• Assigned task
Return each of the entries below word for word.

Collected data entries
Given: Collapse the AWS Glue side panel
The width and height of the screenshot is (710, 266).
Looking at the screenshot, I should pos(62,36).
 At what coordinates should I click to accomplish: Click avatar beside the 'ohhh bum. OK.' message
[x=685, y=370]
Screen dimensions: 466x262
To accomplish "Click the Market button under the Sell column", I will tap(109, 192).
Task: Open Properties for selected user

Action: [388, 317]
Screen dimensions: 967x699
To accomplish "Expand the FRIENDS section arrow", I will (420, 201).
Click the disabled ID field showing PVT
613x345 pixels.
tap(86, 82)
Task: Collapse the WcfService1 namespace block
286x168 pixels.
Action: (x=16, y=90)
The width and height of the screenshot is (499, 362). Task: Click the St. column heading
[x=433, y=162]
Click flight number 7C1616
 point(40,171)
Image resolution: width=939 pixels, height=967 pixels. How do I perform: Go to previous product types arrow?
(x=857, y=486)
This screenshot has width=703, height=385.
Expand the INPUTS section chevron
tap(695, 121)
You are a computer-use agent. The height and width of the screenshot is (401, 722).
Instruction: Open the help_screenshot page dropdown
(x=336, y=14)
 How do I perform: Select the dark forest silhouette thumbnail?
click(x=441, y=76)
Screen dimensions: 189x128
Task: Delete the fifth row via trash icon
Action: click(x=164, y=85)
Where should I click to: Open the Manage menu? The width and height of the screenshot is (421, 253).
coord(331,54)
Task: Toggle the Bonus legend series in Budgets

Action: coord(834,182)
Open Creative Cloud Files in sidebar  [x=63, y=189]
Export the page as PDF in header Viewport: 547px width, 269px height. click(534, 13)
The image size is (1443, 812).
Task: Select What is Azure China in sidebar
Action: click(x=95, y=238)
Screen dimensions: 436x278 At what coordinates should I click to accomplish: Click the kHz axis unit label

• Expected output
Given: Collapse the AWS Glue side panel
The width and height of the screenshot is (710, 266).
Looking at the screenshot, I should pos(62,36).
 At what coordinates should I click to accomplish: Click avatar beside the 'ohhh bum. OK.' message
[x=685, y=370]
Screen dimensions: 466x262
To accomplish "Click the Market button under the Sell column", I will tap(109, 192).
Task: Open Properties for selected user

Action: [388, 317]
Screen dimensions: 967x699
To accomplish "Expand the FRIENDS section arrow", I will (420, 201).
Click the disabled ID field showing PVT
613x345 pixels.
tap(86, 82)
Task: Collapse the WcfService1 namespace block
286x168 pixels.
Action: (x=16, y=90)
The width and height of the screenshot is (499, 362). Task: Click the St. column heading
[x=433, y=162]
Click flight number 7C1616
 point(40,171)
Image resolution: width=939 pixels, height=967 pixels. How do I perform: Go to previous product types arrow?
(x=857, y=486)
This screenshot has width=703, height=385.
Expand the INPUTS section chevron
tap(695, 121)
You are a computer-use agent. The height and width of the screenshot is (401, 722).
Instruction: Open the help_screenshot page dropdown
(x=336, y=14)
 How do I perform: Select the dark forest silhouette thumbnail?
click(x=441, y=76)
Screen dimensions: 189x128
Task: Delete the fifth row via trash icon
Action: click(x=164, y=85)
Where should I click to: Open the Manage menu? The width and height of the screenshot is (421, 253).
coord(331,54)
Task: Toggle the Bonus legend series in Budgets

Action: coord(834,182)
Open Creative Cloud Files in sidebar  [x=63, y=189]
Export the page as PDF in header Viewport: 547px width, 269px height. click(534, 13)
The image size is (1443, 812).
Task: Select What is Azure China in sidebar
Action: click(x=95, y=238)
Screen dimensions: 436x278 At what coordinates should I click to accomplish: Click the kHz axis unit label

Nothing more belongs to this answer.